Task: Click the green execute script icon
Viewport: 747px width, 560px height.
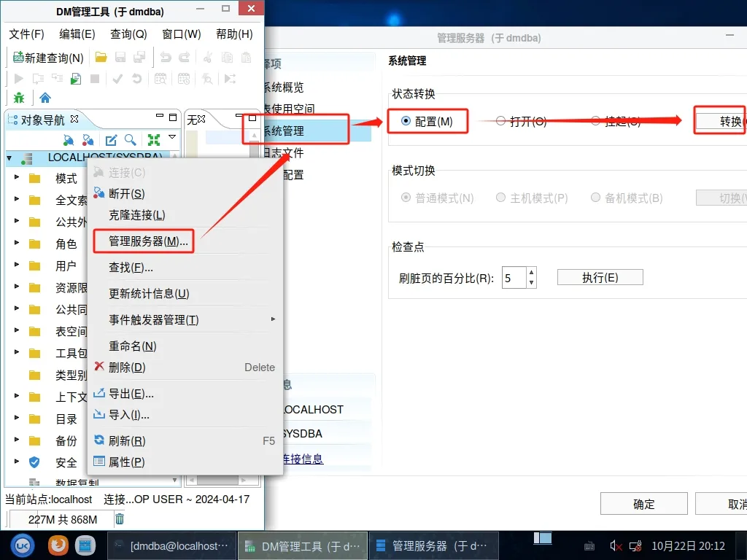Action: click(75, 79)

--

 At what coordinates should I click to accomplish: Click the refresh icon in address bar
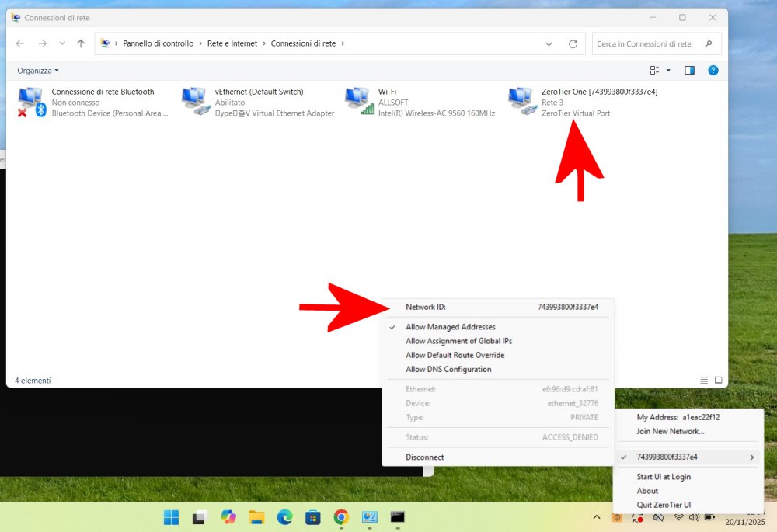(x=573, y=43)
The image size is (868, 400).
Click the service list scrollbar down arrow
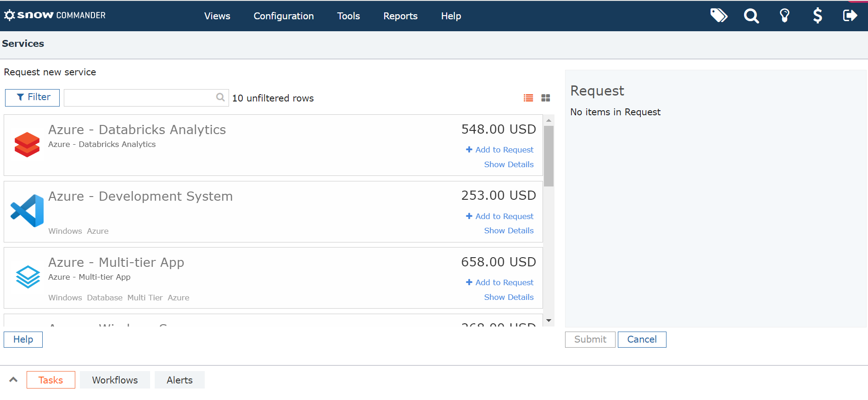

DIRECTIONS FOR THIS TASK: Looking at the data above, write out exactly the lines that start at the one containing "The image size is (868, 400)." and end at the one containing "Click the service list scrollbar down arrow"; include both and nothing beyond.

OUTPUT BELOW:
The image size is (868, 400).
Click the service list scrollbar down arrow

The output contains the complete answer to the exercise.